Exercise 10-1. Beautify The Displayed Network, Part 1
Experiment by setting visual properties of edges (we have set some for nodes). For example, you may color relations differently and set the line widths to the weights of relations. As a bonus exercise, try to attach a custom image for actor nodes. This can be done by mixing in HTML content and referencing an image using the img tag.
Exercise 10-2. Beautify The Displayed Network, Part 2
Build on the experience you’ve gained from Exercise 10-1 to visualize a signed graph (like the one we used to model relationships between quality attributes). You may want to display a plus sign or minus sign for each edge as well as color them differently.
You can traverse the edges of an undirected graph G by using the G.edges(data=True) call, which returns all the edges with properties. To display the sign, use the G.edge[node_1][node_2]['sign'] expression, where node_1 and node_2 are node identifiers of this edge.
Exercise 10-3. Generate An Erdös-RÉnyi Network
Read the documentation for the nx.generators.random_graphs.erdos_renyi_graph function to see how to produce this random graph. This model chooses each of the possible edges with probability p, which is a synonym for a binomial graph (since it follows Bernoulli’s probability distribution).
The generated network doesn’t resemble real-world networks (as a matter of fact, the small-world network model doesn’t do a great job in this respect either). Nonetheless, the model is extremely simple, and binomial graphs are used as the basis in graph theory proofs.
Summary
Real-world networks are humungous, so they require more scalable approaches than what has been presented here. One plausible choice is to utilize the Stanford Network Analysis Project (SNAP) framework (visit http://snap.stanford.edu ), which has a Python API, too. Storing huge graphs is also an issue. There are specialized database systems for storing graphs and many more graph formats (most of them are documented and supported by NetworkX). One possible selection for a graph database is Neo4j (see https://neo4j.com/developer/python ).

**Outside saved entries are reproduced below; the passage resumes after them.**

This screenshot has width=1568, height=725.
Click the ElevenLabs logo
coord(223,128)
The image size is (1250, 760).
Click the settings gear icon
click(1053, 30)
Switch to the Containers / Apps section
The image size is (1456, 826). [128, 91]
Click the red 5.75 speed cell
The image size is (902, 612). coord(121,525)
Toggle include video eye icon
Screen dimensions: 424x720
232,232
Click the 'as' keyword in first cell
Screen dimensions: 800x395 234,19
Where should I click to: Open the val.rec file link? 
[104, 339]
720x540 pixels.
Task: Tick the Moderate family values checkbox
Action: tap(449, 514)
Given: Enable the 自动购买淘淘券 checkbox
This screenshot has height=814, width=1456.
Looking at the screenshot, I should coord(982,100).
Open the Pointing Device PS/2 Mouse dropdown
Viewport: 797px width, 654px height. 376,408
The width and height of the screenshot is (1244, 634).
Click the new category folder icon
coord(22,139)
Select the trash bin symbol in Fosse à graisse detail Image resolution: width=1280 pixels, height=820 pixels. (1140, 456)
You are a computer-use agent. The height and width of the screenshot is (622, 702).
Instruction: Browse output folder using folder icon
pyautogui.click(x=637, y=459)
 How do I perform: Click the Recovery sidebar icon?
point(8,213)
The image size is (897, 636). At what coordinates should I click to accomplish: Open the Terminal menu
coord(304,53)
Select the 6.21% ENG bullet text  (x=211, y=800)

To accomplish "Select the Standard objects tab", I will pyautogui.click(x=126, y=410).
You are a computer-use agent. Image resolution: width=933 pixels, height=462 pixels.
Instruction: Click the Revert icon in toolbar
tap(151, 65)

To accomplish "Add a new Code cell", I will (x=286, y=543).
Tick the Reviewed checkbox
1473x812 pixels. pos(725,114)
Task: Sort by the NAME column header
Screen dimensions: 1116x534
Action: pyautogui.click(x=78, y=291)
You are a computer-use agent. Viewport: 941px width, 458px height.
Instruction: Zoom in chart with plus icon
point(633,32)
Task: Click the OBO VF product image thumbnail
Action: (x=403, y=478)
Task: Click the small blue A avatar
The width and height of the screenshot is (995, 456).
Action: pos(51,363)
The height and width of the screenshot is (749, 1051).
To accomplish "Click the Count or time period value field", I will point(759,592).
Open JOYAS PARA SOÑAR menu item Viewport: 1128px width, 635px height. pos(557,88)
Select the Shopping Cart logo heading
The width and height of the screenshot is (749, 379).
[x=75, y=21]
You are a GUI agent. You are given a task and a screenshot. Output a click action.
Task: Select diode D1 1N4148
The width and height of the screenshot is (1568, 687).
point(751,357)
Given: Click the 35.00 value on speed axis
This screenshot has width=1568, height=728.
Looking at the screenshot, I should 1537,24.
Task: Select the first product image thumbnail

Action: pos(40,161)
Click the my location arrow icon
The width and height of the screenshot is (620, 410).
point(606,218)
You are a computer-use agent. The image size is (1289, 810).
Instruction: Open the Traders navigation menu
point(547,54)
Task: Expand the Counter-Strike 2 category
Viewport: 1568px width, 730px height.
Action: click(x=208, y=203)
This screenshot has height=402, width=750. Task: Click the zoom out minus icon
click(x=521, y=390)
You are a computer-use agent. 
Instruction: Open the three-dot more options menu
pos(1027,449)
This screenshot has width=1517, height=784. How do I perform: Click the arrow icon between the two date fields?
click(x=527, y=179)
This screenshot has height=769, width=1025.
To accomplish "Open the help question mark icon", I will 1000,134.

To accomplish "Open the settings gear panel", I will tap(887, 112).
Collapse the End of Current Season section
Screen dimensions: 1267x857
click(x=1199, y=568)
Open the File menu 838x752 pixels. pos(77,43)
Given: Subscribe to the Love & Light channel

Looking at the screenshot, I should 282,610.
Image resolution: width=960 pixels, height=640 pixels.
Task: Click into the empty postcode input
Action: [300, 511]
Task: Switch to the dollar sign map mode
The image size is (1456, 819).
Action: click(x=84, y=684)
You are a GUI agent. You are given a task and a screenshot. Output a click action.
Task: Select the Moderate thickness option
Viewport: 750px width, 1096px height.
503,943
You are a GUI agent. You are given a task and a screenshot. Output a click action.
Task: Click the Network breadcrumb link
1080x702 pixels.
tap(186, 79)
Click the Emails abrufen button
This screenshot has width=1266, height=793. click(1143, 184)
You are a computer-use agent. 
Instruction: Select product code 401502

Graphs are used to judge the robustness of real-world networks (such as the Web, transportation infrastructures, electrical power grids, etc.). Robustness is a quality attribute that indicates how well a network is capable of retaining its core structural properties under failures or attacks (when nodes and/or edges disappear). The basic structural property is connectivity. NetworkX has functions for this purpose (for evaluating both nodes and edges): nx.node_connectivity, nx.minimum_node_cut, nx.edge_connectivity, nx.minimum_edge_cut, and nx.all_simple_paths. The functions are applicable for both undirected and directed graphs. Graphs are also the basis for all sorts of search problems in artificial intelligence.
References
- 1.
Ervin Varga, Draško Drašković, and Dejan Mijić, Scalable Architecture for the Internet of Things: An Introduction to Data-Driven Computing Platforms, O’Reilly, 2018.
- 2.
Ronald C. Read and Robin J. Wilson, An Atlas of Graphs, Oxford University Press, 1999.
- 3.
David Easley and Jon Kleinberg, Networks, Crowds, and Markets: Reasoning About a Highly Connected World, Cambridge University Press, 2010.
- 4.
Michel Rigo, Advanced Graph Theory and Combinatorics, John Wiley & Sons, 2016.